LOS ANGELES — By mid-December, the joy had drained from Isaiah Collier’s face, a weary smile all that remained.
Two days after USC’s head-scratching overtime loss to Long Beach State, the freshman point guard ambled over inside a dead-empty Galen Center. He moved quietly and spoke even softer, hunching his shoulders as he sat in a baseline seat to talk. A purple rubber bracelet, inscribed with the words “Live Like Khalil,” dangled from his wrist.
A trainer was waiting for him near the free-throw line to resume, the only people left in the gym after this Tuesday practice. Collier made just five of his 12 free throws against Long Beach State. Even the easy points haven’t come easy.
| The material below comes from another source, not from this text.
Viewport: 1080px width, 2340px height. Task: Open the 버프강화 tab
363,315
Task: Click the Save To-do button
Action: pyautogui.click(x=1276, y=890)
You’ve had a pretty strong start to your college career, a statement was posed. He interrupted. “Not the start that I wanted,” he said. Draft hype around him had been ceaseless since he first put on a USC jersey, and he was scoring in bunches, but he was also averaging more than four turnovers per game. And losing.
“I feel like I’ve just been struggling since college started,” Collier said.
Collier was always at his best when he played with love. He was young when his father Dwain first noticed his son studying old DVDs of Magic Johnson and Pete Maravich, flipping one-handed dimes, his joy contagious in the basketball he shared. But he had been burdened with carrying USC’s offense on his shoulders before he had played a minute of college basketball, burdened with mighty draft expectations he never asked for; he is still just 19 years old and has looked it at times.
“He’s a big, strong kid with big shoulders,” said uncle Larry Thompson, Collier’s coach at Wheeler High. “But at the end of the day, he’s still a kid.”
It was easy to see, through every headstrong drive in transition and messy footwork and ball skipping out of bounds: by December, Collier was buried inside his own head. Few know, truly, how deep.